A semester runs roughly four months. Here is what each of the top three student cards earns on $900 per month, assuming 60% of spending falls in dining and entertainment categories:
| Card | Monthly Earning (est.) | 4-Month Semester Total | Approximate Cash Value |
|---|---|---|---|
| Capital One SavorOne Student | $16.20 (3% on $540 + 1% on $360) | $64.80 | $64.80 |
| Bank of America Travel Rewards for Students | $13.50 (1.5% on $900) | $54.00 | ~$54 in travel credits |
| Discover it Student Chrome | $12.60 (2% on $300 dining + 1% on $600) | $50.40 × 2 (Cashback Match, year 1 only) | ~$100.80 in year one |
Add the Bank of America sign-up bonus ($250 in points) to the semester earnings, and a first-year student can realistically accumulate $300+ in travel credits within twelve months of opening the card. That covers a one-way flight from New York to Cancun, or two to three nights at a mid-range hotel in Krakow or Tbilisi.
Is That Enough for a Real International Trip?
Alone? No. As a meaningful contribution toward one? Yes.
A student combining $300 in card rewards with $150 in hotel points from three Marriott stays has $450 in travel value without spending anything extra on top of normal living expenses. That is not a free vacation — but it is a real chunk of a $1,200 budget trip to Southeast Asia or Eastern Europe. Students who get the most out of these programs treat rewards as a consistent cost reduction on trips they are already planning, not as a travel strategy in itself.
When to Graduate Beyond Your Student Card

The moment your credit score crosses 700 and you have held your student card for at least 12 months, keeping it as your primary travel card is actively costing you money.
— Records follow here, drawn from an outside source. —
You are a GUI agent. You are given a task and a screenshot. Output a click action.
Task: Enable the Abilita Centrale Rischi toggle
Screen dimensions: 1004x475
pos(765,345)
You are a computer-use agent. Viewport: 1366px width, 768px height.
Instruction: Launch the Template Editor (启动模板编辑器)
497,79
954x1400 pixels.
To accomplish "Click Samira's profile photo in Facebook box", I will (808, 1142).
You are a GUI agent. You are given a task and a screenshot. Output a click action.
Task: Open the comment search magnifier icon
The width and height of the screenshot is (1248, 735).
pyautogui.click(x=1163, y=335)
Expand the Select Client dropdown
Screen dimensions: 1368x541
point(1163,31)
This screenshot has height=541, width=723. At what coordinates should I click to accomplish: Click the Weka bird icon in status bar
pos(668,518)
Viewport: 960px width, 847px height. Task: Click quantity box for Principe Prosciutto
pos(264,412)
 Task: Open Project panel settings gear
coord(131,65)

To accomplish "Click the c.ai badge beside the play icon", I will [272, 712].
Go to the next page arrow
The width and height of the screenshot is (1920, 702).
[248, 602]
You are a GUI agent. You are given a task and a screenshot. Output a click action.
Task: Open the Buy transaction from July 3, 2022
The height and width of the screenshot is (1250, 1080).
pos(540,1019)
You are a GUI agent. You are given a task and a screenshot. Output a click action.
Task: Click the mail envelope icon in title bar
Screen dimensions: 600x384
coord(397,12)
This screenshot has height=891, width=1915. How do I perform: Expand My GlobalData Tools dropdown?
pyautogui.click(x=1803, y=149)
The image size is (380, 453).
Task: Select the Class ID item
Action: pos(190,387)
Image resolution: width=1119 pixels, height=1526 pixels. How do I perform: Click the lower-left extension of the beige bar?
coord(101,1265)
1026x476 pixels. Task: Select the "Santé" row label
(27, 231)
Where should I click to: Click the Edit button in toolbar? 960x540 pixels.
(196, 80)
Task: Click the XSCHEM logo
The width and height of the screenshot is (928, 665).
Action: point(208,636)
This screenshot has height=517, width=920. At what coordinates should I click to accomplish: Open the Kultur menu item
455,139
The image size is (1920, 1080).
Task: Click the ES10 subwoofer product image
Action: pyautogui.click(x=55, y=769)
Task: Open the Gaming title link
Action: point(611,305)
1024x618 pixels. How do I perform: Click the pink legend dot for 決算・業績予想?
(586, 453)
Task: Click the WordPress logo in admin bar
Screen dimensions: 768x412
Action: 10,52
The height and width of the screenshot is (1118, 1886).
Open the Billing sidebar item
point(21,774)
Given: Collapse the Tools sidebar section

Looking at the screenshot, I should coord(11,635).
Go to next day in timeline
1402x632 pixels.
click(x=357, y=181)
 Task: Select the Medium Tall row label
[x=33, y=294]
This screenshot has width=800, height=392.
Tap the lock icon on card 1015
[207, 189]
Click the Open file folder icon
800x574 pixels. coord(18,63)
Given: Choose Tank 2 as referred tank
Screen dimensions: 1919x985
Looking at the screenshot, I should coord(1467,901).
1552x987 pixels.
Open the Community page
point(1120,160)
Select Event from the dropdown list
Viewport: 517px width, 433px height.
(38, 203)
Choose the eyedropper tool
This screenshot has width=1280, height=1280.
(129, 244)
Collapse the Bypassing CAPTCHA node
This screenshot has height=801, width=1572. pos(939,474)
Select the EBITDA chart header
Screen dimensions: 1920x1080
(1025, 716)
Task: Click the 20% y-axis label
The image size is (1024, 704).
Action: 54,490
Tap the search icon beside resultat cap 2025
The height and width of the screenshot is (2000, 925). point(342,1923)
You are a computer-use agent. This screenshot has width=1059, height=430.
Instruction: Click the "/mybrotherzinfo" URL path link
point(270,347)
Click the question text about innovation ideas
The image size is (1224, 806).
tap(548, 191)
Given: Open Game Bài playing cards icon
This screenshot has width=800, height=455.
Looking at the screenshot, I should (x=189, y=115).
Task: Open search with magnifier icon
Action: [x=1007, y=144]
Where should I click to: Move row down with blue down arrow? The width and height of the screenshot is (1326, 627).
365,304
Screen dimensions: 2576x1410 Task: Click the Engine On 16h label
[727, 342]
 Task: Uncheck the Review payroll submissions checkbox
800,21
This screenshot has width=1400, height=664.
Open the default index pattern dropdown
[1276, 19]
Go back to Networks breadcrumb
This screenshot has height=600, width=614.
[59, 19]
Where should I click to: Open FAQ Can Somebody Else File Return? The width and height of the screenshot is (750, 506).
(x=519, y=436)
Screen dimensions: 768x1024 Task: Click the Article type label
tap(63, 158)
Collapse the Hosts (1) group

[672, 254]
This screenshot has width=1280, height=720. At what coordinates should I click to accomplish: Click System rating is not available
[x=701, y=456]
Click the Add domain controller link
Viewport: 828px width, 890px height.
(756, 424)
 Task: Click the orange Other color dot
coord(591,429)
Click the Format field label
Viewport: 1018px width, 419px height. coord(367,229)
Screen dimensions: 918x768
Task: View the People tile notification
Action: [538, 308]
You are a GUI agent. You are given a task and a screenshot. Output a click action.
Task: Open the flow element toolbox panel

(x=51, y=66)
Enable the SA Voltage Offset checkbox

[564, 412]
At that point, the Chase Sapphire Preferred ($95 annual fee) earns 3x on dining, 2x on travel, and bundles trip delay insurance and primary rental car coverage — benefits no student card offers at any price. The Capital One Venture Rewards ($95 per year) earns 2x on everything with no category tracking required. Either card’s annual fee pays for itself if you spend $200 per month on dining and take two trips annually.
Should You Close the Student Card or Keep It Open?
Keep it open. Do not use it, but do not close it. Credit scores factor in average account age and total available credit. Closing an account shrinks both. Ask the issuer to downgrade to a no-fee version of their product — most major issuers offer one — which keeps the account alive on your credit file without any temptation to overspend on a card you are replacing.
One Product Change Worth Knowing About
If your student card is the Discover it Student Chrome and you have been a customer for at least 12 months, Discover may offer a product change to the Discover it Cash Back (rotating 5% categories quarterly) or the Discover it Miles (1.5x on everything, convertible to airline miles at a 1:1 ratio). Both are genuine upgrades. Discover does not run a hard credit pull for internal product changes, so your score is unaffected. It is one of the cleaner upgrade paths available without opening a new account.
Build the credit history with the right student card, capture the sign-up bonus, and enroll in the free loyalty programs — the ceiling on what you can earn climbs substantially every year that history sits on your file.